- _Exercise_
Where does the word "Collapse" show up in the records? Copy every line that has it.

(Saved entries)
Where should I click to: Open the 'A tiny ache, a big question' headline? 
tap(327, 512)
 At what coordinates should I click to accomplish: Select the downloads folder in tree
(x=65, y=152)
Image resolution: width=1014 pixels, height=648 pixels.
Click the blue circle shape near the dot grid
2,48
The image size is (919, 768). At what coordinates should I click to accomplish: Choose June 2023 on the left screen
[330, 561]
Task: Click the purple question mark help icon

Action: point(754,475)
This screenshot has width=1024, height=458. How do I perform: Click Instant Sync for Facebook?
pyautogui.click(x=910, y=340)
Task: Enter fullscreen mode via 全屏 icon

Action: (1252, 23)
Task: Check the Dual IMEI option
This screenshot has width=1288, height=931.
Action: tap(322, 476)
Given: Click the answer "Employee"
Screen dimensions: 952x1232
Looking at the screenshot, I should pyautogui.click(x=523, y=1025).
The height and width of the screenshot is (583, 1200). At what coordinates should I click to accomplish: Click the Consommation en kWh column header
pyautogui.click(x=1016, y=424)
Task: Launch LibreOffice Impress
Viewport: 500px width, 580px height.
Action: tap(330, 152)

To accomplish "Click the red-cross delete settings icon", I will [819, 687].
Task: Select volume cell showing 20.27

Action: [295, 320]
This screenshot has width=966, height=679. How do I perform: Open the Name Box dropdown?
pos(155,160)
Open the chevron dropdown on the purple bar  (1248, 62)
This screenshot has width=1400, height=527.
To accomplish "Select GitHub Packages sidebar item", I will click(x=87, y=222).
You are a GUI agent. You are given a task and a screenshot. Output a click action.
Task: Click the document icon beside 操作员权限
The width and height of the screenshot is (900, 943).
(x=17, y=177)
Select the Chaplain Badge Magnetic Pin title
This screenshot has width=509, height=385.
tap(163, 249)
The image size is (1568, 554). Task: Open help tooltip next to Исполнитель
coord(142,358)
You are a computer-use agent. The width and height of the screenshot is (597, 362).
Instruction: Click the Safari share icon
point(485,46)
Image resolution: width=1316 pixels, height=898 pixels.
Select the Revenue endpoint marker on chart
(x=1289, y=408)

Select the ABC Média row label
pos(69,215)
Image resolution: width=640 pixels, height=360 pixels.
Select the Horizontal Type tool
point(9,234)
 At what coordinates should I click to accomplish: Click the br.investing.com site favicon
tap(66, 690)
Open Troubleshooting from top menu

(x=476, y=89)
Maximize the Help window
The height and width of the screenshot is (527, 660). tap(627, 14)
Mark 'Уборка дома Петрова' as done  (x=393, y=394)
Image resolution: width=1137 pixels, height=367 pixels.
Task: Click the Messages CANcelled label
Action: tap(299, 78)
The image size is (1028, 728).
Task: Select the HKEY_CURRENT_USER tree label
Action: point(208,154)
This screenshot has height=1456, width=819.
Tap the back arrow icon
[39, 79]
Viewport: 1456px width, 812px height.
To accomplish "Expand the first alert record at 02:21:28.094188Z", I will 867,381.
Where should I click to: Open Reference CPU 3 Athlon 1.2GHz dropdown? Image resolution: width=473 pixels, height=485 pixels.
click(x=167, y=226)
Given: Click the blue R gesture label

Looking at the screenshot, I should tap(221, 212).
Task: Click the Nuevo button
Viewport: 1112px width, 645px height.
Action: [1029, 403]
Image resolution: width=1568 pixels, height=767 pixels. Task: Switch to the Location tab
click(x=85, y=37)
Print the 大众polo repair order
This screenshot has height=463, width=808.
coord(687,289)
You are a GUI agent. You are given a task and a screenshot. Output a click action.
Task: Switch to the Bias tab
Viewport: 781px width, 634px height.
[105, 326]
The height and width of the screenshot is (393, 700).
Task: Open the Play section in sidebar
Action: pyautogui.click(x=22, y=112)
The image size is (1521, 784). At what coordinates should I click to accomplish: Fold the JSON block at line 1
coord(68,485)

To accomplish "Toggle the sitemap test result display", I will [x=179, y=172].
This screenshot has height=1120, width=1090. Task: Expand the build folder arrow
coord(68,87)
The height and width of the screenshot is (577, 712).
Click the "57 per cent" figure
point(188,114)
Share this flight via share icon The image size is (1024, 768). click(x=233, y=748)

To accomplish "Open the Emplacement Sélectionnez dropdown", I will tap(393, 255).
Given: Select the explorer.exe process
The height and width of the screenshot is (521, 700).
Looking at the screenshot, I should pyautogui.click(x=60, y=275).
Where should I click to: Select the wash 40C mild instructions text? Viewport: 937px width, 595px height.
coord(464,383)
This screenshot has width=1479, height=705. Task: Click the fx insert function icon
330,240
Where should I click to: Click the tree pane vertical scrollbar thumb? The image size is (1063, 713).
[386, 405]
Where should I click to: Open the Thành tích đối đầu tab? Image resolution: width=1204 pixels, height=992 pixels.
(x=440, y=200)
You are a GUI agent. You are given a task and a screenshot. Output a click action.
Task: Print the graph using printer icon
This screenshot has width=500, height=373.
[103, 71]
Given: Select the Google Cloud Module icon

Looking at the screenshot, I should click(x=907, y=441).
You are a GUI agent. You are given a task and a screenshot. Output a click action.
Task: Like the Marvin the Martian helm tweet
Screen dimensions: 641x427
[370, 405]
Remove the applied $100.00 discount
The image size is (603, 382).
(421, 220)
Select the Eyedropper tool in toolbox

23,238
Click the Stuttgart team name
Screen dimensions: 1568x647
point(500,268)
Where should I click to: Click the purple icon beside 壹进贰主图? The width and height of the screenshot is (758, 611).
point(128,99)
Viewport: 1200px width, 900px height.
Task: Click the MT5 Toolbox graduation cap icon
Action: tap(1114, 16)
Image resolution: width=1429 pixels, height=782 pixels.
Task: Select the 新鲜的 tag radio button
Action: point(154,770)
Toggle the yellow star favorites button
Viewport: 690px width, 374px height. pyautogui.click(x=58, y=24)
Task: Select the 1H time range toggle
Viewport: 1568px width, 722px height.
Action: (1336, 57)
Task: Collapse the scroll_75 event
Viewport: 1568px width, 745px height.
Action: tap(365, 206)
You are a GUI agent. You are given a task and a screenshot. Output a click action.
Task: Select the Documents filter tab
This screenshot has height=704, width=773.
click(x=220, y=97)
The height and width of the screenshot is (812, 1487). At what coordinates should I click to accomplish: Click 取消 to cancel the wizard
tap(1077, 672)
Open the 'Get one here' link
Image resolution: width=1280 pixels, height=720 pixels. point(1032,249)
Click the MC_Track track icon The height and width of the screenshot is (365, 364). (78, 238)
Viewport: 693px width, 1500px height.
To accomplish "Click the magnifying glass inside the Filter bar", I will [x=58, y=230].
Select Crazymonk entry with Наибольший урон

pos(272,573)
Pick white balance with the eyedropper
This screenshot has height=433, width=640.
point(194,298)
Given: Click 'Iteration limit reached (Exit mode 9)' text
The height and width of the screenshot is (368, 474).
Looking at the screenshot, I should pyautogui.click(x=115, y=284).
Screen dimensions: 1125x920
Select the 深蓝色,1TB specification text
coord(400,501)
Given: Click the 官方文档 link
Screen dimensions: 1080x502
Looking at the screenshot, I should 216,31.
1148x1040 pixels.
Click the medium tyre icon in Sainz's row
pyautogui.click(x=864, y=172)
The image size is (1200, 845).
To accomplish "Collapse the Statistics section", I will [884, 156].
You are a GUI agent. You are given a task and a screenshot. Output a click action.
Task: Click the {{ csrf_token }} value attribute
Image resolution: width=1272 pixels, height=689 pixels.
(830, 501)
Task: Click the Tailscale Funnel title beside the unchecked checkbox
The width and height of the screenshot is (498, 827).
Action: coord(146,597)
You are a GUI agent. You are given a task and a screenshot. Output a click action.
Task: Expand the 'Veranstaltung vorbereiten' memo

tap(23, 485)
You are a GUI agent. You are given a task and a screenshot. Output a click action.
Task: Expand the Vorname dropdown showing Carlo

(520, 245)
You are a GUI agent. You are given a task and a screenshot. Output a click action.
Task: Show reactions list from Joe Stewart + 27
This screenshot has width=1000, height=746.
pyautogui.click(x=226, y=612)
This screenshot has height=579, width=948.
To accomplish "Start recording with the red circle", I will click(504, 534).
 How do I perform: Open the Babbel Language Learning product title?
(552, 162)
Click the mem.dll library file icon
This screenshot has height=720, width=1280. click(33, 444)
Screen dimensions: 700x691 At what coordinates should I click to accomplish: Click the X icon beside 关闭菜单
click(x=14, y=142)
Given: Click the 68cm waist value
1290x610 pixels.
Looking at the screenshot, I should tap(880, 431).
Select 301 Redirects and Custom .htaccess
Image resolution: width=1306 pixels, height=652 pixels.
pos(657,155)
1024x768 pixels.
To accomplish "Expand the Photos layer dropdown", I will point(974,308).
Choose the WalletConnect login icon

- _Exercise solution_
Task: Collapse the scroll_75 event
To accomplish "Collapse the Statistics section", I will [884, 156].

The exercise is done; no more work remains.